## PROBLEM DESCRIPTION
Repeat exactly the lines from the start of the entries below through the line containing "You are a computer-use agent. The image". Omit the rest.

--------------------------------

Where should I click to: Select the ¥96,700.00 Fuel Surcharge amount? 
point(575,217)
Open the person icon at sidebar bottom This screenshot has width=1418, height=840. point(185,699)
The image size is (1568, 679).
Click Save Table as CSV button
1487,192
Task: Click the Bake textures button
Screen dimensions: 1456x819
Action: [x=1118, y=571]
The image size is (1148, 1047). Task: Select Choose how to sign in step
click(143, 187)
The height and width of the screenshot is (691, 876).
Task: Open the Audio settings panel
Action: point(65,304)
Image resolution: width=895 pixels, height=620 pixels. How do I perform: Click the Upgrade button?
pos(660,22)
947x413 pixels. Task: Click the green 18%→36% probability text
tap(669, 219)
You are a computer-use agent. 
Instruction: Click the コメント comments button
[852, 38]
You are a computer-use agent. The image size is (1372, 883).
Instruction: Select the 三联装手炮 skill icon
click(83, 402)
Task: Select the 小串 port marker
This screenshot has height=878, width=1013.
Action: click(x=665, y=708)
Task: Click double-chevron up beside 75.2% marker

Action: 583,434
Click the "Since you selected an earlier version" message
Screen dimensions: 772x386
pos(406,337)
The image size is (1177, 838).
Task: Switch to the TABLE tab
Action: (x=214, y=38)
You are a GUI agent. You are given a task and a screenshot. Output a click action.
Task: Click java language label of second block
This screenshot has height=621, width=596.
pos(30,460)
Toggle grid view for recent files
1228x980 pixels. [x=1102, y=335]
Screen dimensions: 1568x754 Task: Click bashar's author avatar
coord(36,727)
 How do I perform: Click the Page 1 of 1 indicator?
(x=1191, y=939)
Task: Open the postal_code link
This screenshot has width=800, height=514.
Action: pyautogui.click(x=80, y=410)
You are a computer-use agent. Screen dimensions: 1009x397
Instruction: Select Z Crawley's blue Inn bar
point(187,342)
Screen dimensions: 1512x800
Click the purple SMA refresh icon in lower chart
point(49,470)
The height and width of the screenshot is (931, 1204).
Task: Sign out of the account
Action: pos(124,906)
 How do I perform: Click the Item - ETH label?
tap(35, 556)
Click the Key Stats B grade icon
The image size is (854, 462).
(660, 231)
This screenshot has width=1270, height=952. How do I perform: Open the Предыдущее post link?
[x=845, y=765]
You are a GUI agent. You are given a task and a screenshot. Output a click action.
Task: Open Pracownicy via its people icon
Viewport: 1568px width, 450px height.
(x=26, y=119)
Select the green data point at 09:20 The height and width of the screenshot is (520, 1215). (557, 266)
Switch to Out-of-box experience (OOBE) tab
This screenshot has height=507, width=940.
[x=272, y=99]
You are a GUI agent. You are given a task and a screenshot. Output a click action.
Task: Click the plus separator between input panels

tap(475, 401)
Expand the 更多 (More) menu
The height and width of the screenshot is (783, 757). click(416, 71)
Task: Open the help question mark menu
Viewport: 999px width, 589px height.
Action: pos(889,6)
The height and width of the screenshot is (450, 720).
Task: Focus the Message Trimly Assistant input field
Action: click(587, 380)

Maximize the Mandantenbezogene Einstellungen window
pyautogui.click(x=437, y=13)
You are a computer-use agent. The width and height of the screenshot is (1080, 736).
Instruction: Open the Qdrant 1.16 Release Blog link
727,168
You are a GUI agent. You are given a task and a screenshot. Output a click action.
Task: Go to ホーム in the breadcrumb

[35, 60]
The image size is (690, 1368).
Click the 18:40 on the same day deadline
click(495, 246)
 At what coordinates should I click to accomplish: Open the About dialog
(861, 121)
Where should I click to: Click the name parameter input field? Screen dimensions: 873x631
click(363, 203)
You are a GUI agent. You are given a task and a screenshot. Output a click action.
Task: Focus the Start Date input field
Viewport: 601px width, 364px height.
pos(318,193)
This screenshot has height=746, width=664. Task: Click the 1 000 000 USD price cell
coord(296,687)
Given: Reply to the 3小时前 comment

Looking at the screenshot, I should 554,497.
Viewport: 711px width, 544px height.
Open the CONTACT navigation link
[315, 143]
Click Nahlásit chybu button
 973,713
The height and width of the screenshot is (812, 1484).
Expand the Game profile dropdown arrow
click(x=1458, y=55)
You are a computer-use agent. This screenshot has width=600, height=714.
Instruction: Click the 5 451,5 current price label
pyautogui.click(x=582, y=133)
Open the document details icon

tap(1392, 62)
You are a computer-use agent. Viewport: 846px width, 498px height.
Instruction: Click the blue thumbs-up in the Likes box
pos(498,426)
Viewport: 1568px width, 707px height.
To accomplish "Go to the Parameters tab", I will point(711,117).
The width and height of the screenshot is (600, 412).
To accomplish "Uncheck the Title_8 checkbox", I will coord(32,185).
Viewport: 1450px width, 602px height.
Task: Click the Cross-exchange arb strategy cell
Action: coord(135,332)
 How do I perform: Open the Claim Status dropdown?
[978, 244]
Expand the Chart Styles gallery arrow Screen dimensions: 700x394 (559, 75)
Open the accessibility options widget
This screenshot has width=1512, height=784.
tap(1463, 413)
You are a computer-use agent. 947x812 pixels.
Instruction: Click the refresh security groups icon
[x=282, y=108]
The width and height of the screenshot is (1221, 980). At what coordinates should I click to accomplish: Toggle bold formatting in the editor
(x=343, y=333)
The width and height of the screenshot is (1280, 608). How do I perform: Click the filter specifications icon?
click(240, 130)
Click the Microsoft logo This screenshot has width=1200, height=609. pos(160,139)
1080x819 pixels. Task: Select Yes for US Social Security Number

--------------------------------

## YOUR RESPONSE
Where should I click to: Select the ¥96,700.00 Fuel Surcharge amount? 
point(575,217)
Open the person icon at sidebar bottom This screenshot has width=1418, height=840. point(185,699)
The image size is (1568, 679).
Click Save Table as CSV button
1487,192
Task: Click the Bake textures button
Screen dimensions: 1456x819
Action: [x=1118, y=571]
The image size is (1148, 1047). Task: Select Choose how to sign in step
click(143, 187)
The height and width of the screenshot is (691, 876).
Task: Open the Audio settings panel
Action: point(65,304)
Image resolution: width=895 pixels, height=620 pixels. How do I perform: Click the Upgrade button?
pos(660,22)
947x413 pixels. Task: Click the green 18%→36% probability text
tap(669, 219)
You are a computer-use agent. 
Instruction: Click the コメント comments button
[852, 38]
You are a computer-use agent. The image size is (1372, 883).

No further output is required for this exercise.